"The Raider of the Copper Hill" or "The King of the Copper Hill" is a 1993 Scrooge McDuck comic by Don Rosa. It is the fourth of the original 12 chapters in the series The Life and Times of Scrooge McDuck. The story takes place from 1884 to 1885.

The story was first published in the Danish Anders And & Co. #1993-02; the first American publication was in Uncle Scrooge #288, in October 1994.

Storyline
The competition in the cattle business in the Montana Territory is growing bigger, and less profitable. Sixteen-seventeen year old teenager Scrooge McDuck's employer, Murdo MacKenzie decides to quit, and therefore has to let Scrooge go. Scrooge is not sad, but decides to try his luck as a silver prospector. There is no luck in it, but he does find some copper. Eating dinner in town at night with Marcus Daly, owner of the shut down Anaconda Silver Mine which has found tonnes of copper, he does find out that the government is putting up electric wire, made of copper, making the price skyrocket.

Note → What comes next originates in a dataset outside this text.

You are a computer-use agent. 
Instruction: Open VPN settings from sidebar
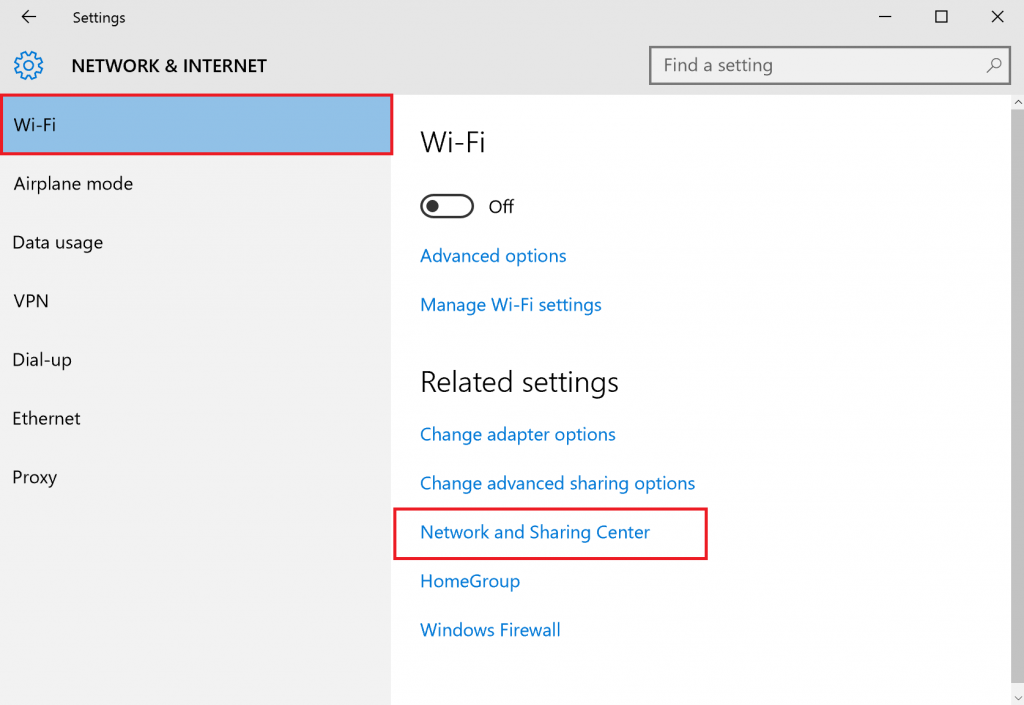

Thus he again starts prospecting, but doesn't know how to dig the best way, until Howard Rockerduck gives him some help. They find a small copper vein, that is the same as that off the Anaconda Mine, which is making a lot of money. Rockerduck does know of the Apex law and due to this, Scrooge becomes the owner of the Anaconda Mine. He is however forced to sell it back to Marcus Daly for ten thousand dollars, as he receives a telegram from his father, asking him to come home, since there is a "terrible crisis for the Clan McDuck" going on.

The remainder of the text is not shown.